- **WHAT YOU ARE ASKED TO DO**: What you output must match, exactly, the lines from the start of the records to the line containing "Given: Select the", both ends kept and pictures excluded.

- **RECORD EXTRACTS**:
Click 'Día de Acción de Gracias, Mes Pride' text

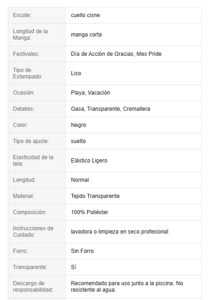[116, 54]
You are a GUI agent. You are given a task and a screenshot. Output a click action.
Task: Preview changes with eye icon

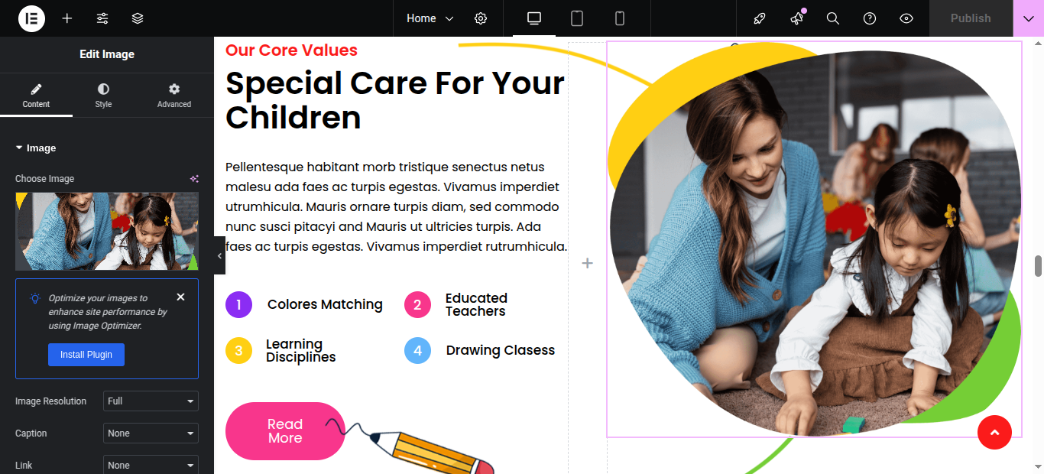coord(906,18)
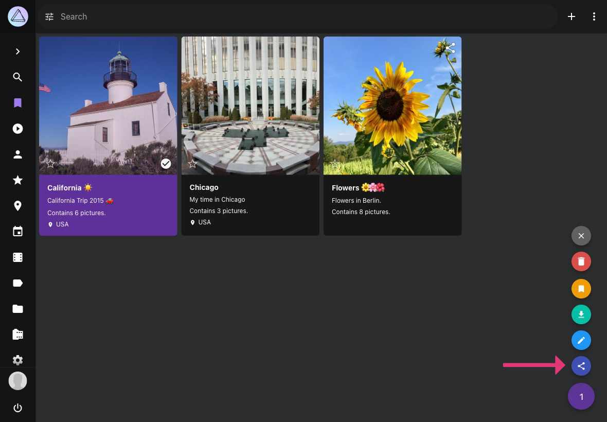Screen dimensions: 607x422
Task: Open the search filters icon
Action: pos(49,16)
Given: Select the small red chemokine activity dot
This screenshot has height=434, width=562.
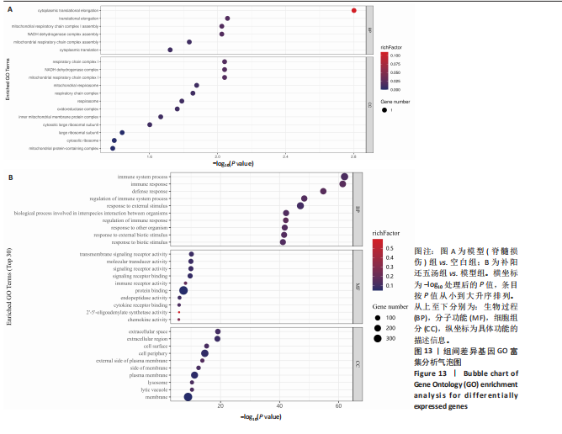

- **OUTPUT**:
Click 'Día de Acción de Gracias, Mes Pride' text

[116, 54]
You are a GUI agent. You are given a task and a screenshot. Output a click action.
Task: Preview changes with eye icon

coord(906,18)
Screen dimensions: 607x422
Task: Open the search filters icon
Action: pos(49,16)
Given: Select the small red chemokine activity dot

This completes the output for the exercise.